_SÉRIE DE TÂCHES_
(a) Indiquez si chacune des affirmations suivantes concorde avec l'extrait d'entretien ci-dessous, en répondant par oui ou par non et en citant les mots décisifs de l'extrait. (i) L'ouvrage de François Hollande est publié chez Stock. (ii) François Hollande a été un acteur sur la scène mondiale pendant sept années. (iii) Selon François Hollande, la nécessité de penser à la place de la France dans le monde cesse une fois le pouvoir quitté.
(b) D'après l'extrait d'entretien, dans quel but François Hollande a-t-il publié son ouvrage ? Répondez en une à trois phrases.
(c) Selon l'extrait d'entretien, à quelle page du numéro l'ouvrage de François Hollande est-il discuté ?

_EXTRAIT DU DOCUMENT_
════
Fort de son expérience présidentielle, qui en a fait un acteur sur la scène mondiale pendant cinq années, François Hollande vient de publier un ouvrage (Bouleversements, Stock) – discuté page 2 de ce numéro – pour caractériser la nature des bouleversements en cours avant de proposer un chemin. Il répond à nos trois questions.
Ce livre est lu comme celui d’un ancien président de la République. Que vous a apporté l’exercice de cette responsabilité dans la compréhension du monde ? A-t-il changé votre approche initiale des problèmes ?
La fonction de chef de l’État est la plus lourde qu’il soit possible d’exercer en termes de responsabilités dans notre République. Elle conduit un président à avoir un regard et un mode de raisonnement adaptés : pour tout et en tout, il s’agit de penser à la place de la France dans le monde, même après avoir quitté le pouvoir.
════
_DONNÉES ENREGISTRÉES_
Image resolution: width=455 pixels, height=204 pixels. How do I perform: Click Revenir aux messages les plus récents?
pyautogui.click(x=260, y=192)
════
_RÉPONSES PAR TÂCHE_
(a)
(i) Oui : « (Bouleversements, Stock) ».
(ii) Non : « pendant cinq années ».
(iii) Non : « même après avoir quitté le pouvoir ».

(b) François Hollande a publié son ouvrage pour caractériser la nature des bouleversements en cours. Il entend ensuite proposer un chemin.

(c) À la page 2 du numéro.